Question

math1111: college algebra(11446)
lesson 14 - solving polynomial equations by factoring
lesson 14 - solving polynomial equations by factoring
score: 82/100 answered: 16/19
question 17
the length of a rectangle is 4 inches longer than it is wide. if the area is 165 square inches, what are the dimensions of the rectangle?
the width is
select an answer
the length is
select an answer
question help: video message instructor

Explanation:

Step1: Define variables

Let the width of the rectangle be $x$ inches. Then the length is $x + 4$ inches.

Step2: Set up the area - equation

The area of a rectangle is $A=\text{length}\times\text{width}$. So we have the equation $x(x + 4)=165$.

Step3: Expand the equation

Expand $x(x + 4)$ to get $x^{2}+4x=165$, and then rewrite it in standard quadratic - form $x^{2}+4x−165 = 0$.

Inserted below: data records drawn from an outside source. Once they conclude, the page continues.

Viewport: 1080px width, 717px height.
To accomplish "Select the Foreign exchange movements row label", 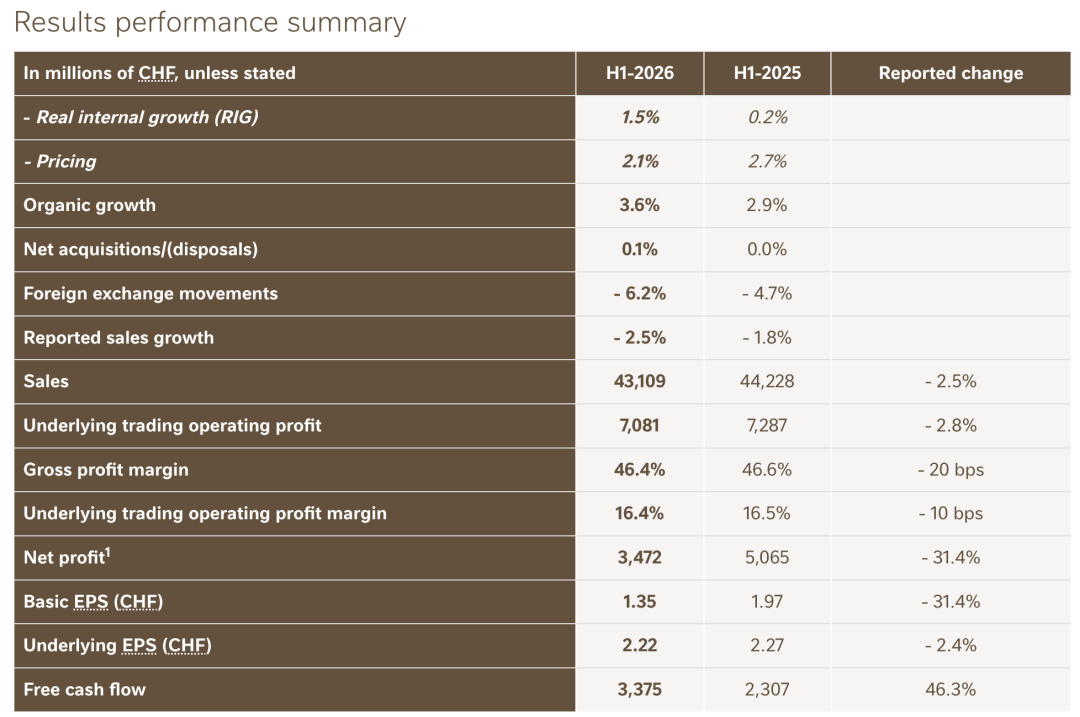I will pyautogui.click(x=151, y=293).

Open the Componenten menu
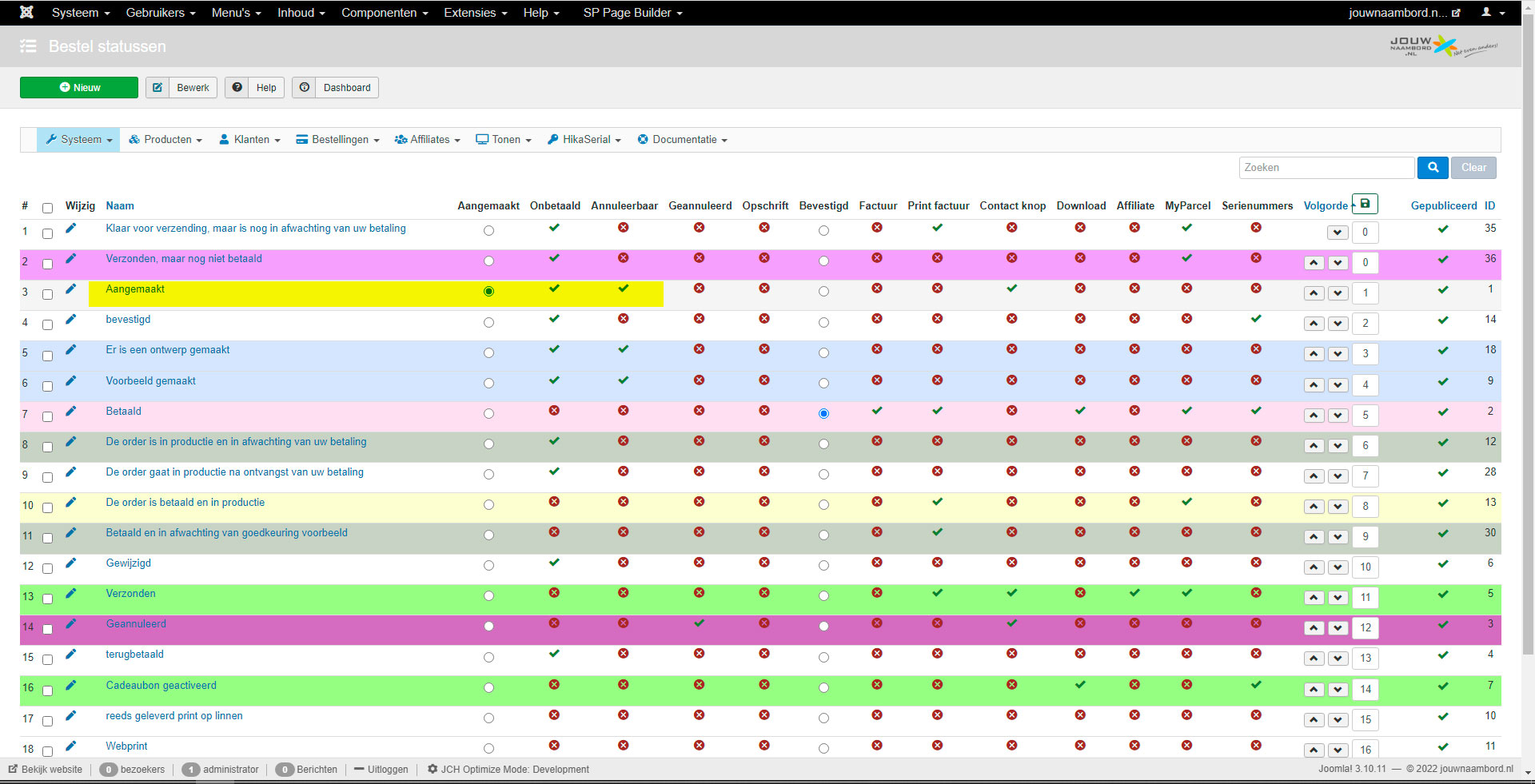coord(385,13)
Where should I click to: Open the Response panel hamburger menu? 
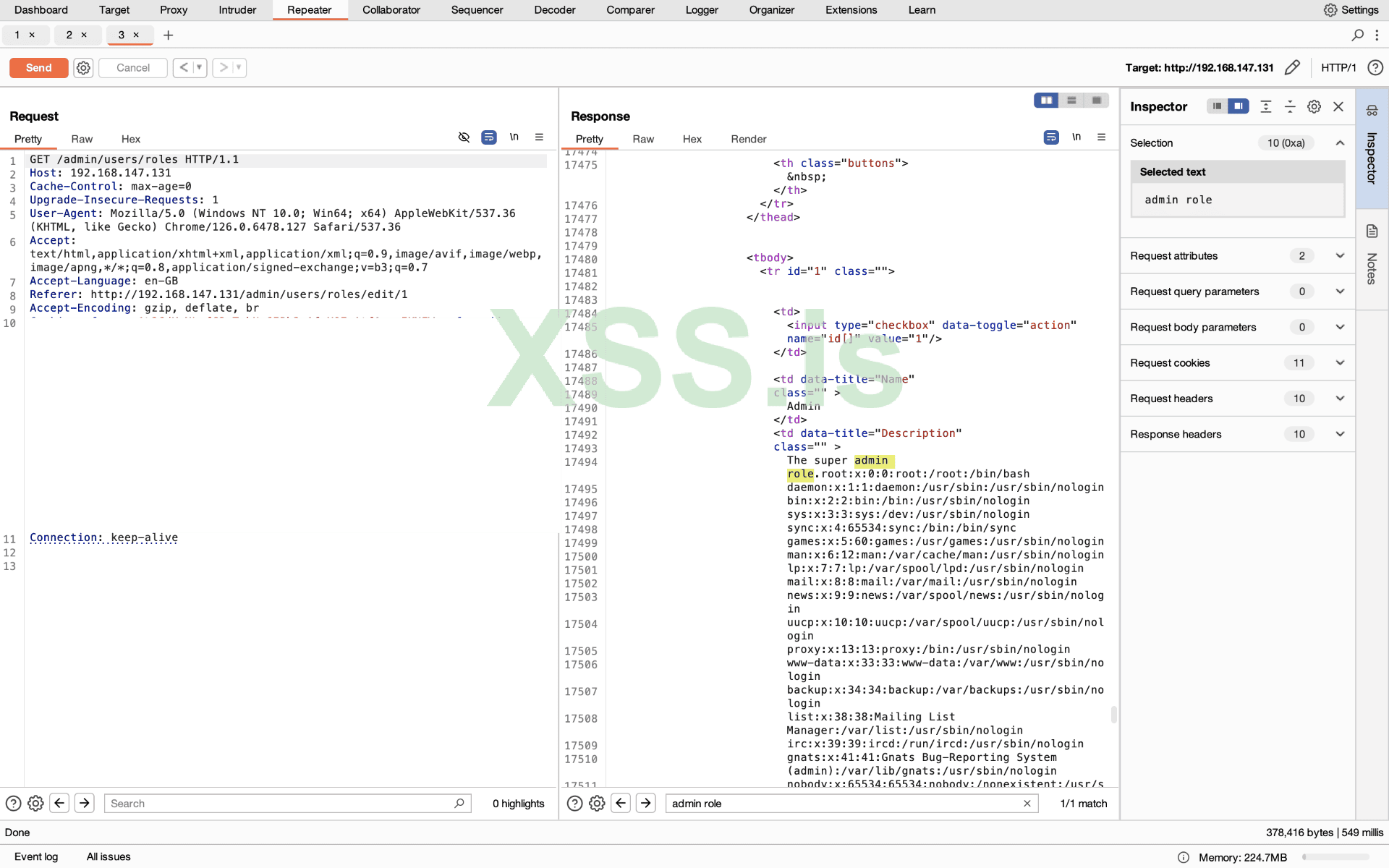click(x=1101, y=137)
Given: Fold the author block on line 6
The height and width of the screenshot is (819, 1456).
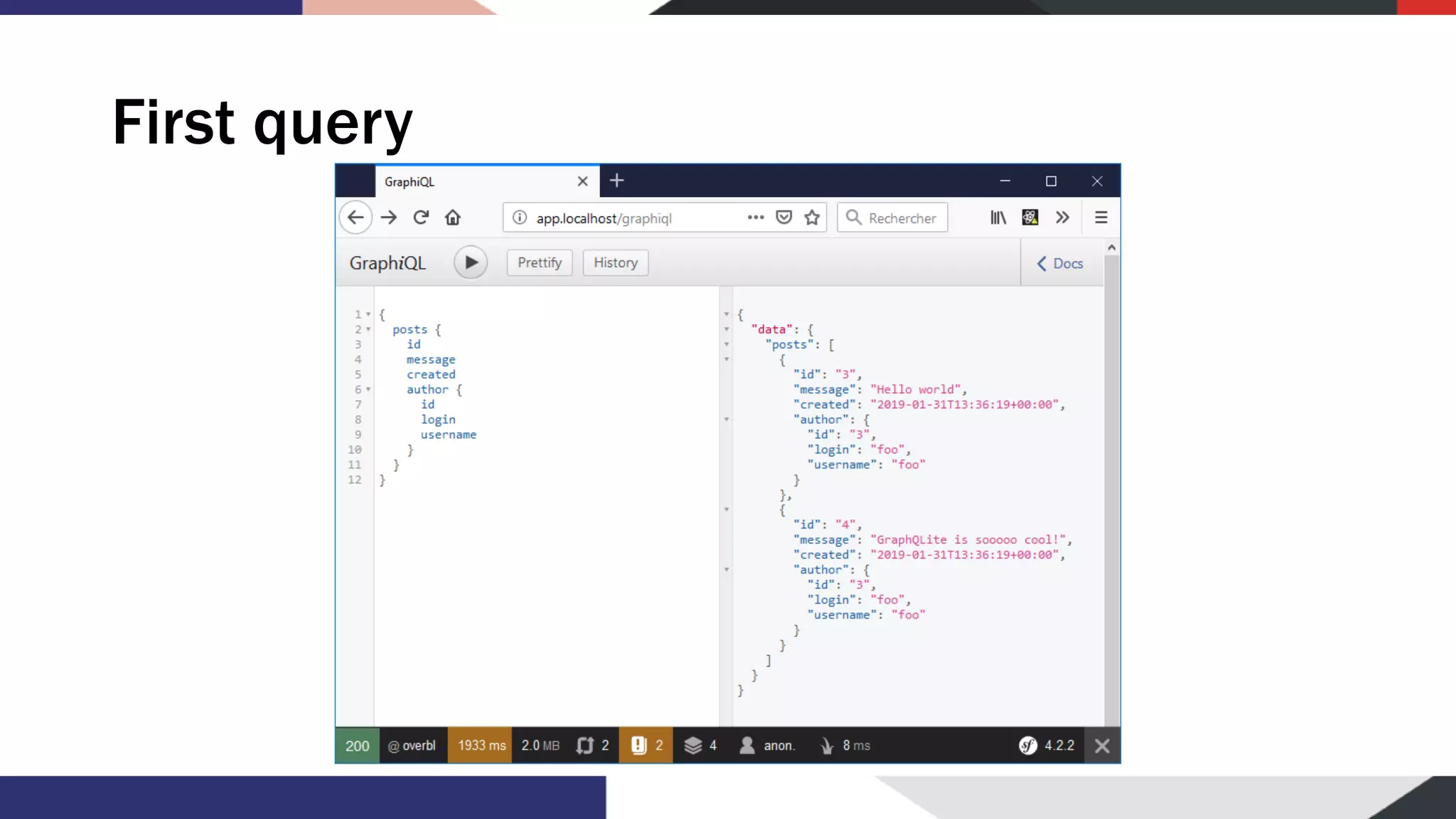Looking at the screenshot, I should click(x=368, y=390).
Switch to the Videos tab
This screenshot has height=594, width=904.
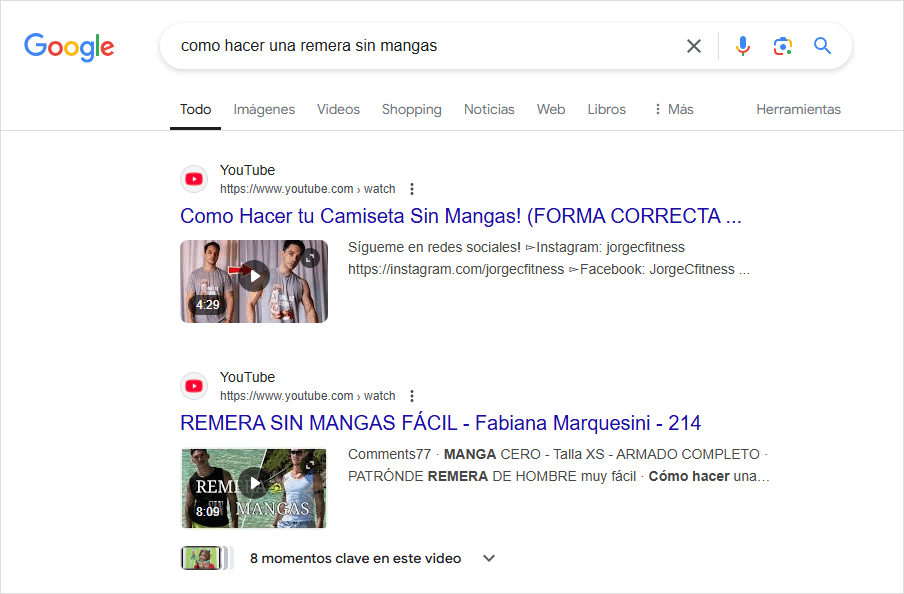click(338, 109)
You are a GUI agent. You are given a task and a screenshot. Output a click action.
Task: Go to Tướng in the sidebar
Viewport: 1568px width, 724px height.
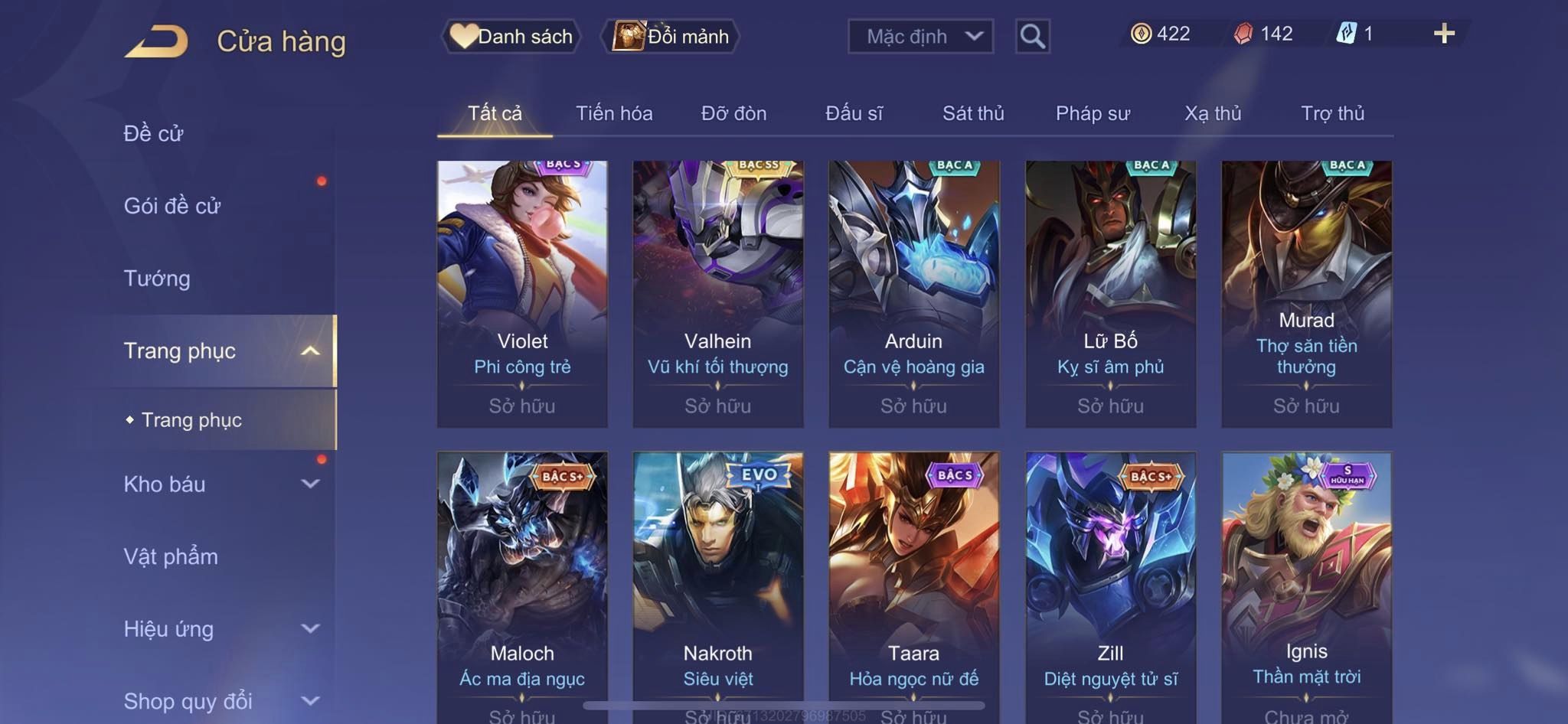157,278
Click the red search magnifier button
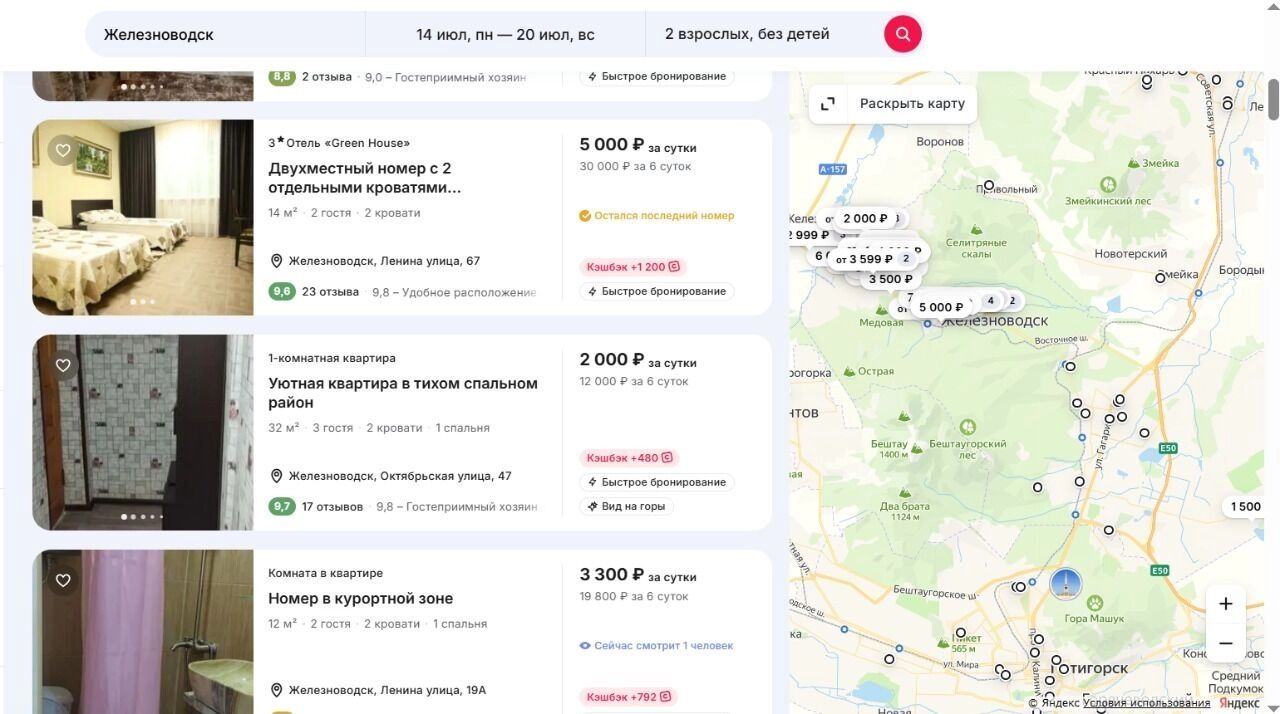 coord(902,34)
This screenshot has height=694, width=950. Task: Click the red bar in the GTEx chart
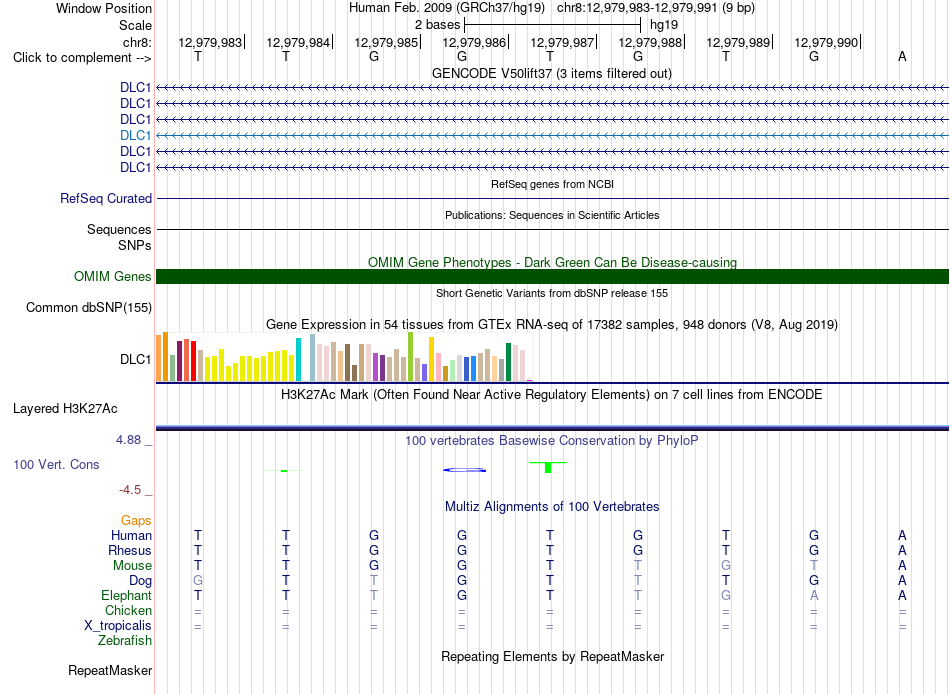click(x=193, y=361)
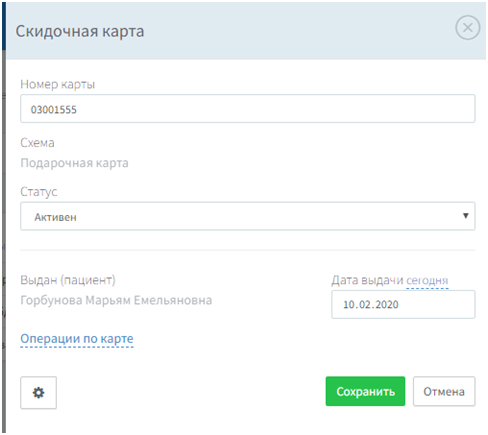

Step4: Factor the quadratic equation

We need to find two numbers that multiply to $- 165$ and add up to $4$. The numbers are $15$ and $-11$ since $15\times(-11)=-165$ and $15+( - 11)=4$. So, $x^{2}+4x−165=(x + 15)(x - 11)=0$.

Step5: Solve for $x$

Set each factor equal to zero:
If $x+15 = 0$, then $x=-15$. But since the width cannot be negative, we discard this solution.
If $x - 11=0$, then $x = 11$.

Step6: Find the length

The length is $x + 4$. Substitute $x = 11$ into $x + 4$, we get the length $=11 + 4=15$.

Answer:

The width is 11 inches.
The length is 15 inches.